In a harsh assessment of SAPs, the report by a joint
task force of the International Labour Organisation (ILO) and the
UN Development Programme (UNDP) charges that structural adjustment
in sub-Sahara Africa has been 'purchased at the price of economic
contraction, high unemployment and massive poverty.''
The report, Jobs for Africa,' urges greater
public investment in key sectors, particularly in labour-intensive
infrastructure projects. 'Employment creation is the most
effective mechanism for reducing poverty,'' it asserts.
'Governments which have attempted to follow
a path of structural adjustment through reallocation have regarded
public sector investment, and indeed public spending in general,
as competitive with private sector investment,'' according to the
91-page report. 'This view, however, urgently needs to be
reassessed.''
'The process of reform has to be deepened by
going beyond structural adjustment stabilization programmes, and
by launching investment-led growth strategies that maximise employment
and reduce poverty,'' writes Samir Radwan, who coordinated the preparation
of the report. Africa, he adds, 'has no alternative.''
The report, released here Sunday, was mandated by
the 1995 World Summit on Social Development in Copenhagen.
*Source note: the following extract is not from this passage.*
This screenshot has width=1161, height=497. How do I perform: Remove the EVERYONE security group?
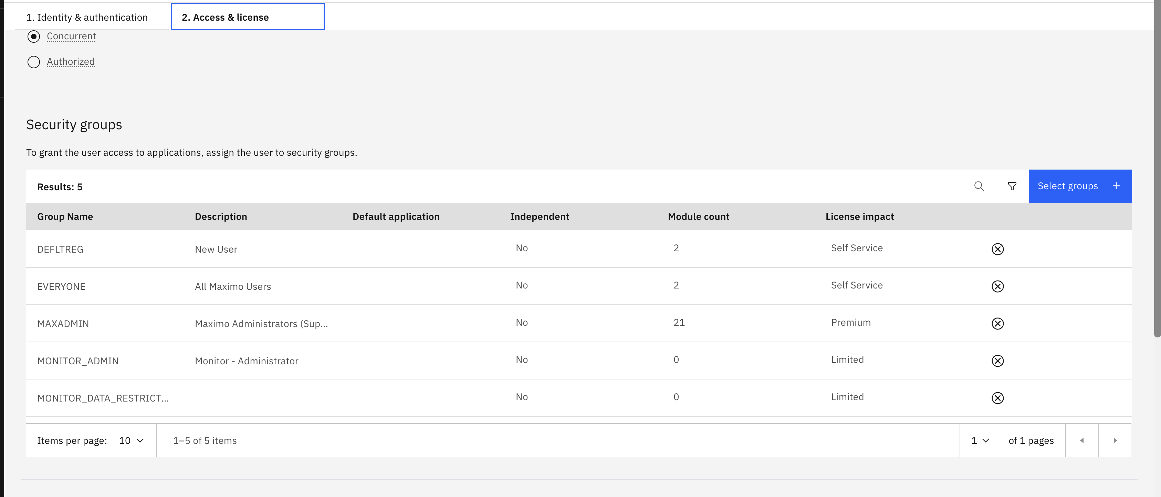(997, 286)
It was
produced by the ILO/UN Development Programme task force on Employment
Generation and Poverty Reduction, and financed by the New York-based
UNDP.
While the economic performance of many African countries
has improved in recent years, according to the report, 'the
employment situation remains critical.''
Despite the implementation of SAPs, 'unemployment
and underemployment rates are increasing rapidly, with average urban
unemployment rates on the continent having almost doubled over the
past 15 years, to over 20 percent and projected to approach 30 percent
by the year 2000.''
The result is increasing poverty, projected to reach
about 50 percent by the end of the decade. Currently, 61 percent
of Africa's work force is engaged in agriculture and about 76 percent
of the African work force is engaged in non-wage employment.
According to the report, the single most important
structural change in African employment patterns of the past 25
years is the expansion of the urban informal sector. As SAPs, which
normally require sharp cuts in the public sector, have taken hold,
more and more laid-off workers have moved to the informal sector.
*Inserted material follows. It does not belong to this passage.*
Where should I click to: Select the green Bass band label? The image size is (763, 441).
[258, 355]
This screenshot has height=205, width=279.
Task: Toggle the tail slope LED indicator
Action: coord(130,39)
Structural adjustment, according to the report, was
designed to achieve three major results:
- to reallocate production to favour goods in which a country
has a comparative advantage;
- rapidly expand exports;
- increase the rate of investment and improve its allocation
to spur economic growth, incomes and new employment.
SAPs, usually designed by the International Monetary
Fund and the World Bank, have been implemented in almost every African
country over the past 15 years. A flaw in the way adjustment has
been implemented, however, lies in the incorrect assumption that,
as production shifted from, say, manufacturing to mining, the human
and physical assets could be quickly and painlessly redeployed,
the report argues.
In fact, it goes on, 'the physical capital used
in a brewery, or a textile mill or a food processing plant cannot
be converted for use down a mine shaft...,'' and 'the worker
on an electronics assembly line ... cannot be transformed into an
underground miner...''
The result is the loss of jobs and production in manufacturing,
and stagnation in the more-profitable export activities, like mining.
'Structural adjustment is purchased at the price of economic
contraction, high unemployment and massive poverty,'' the report
says.
The response of aid donors has been to construct 'safety
nets'' to alleviate the worst of the hardships. But these have been
inadequate to deal with the hardships caused by the economy's contraction.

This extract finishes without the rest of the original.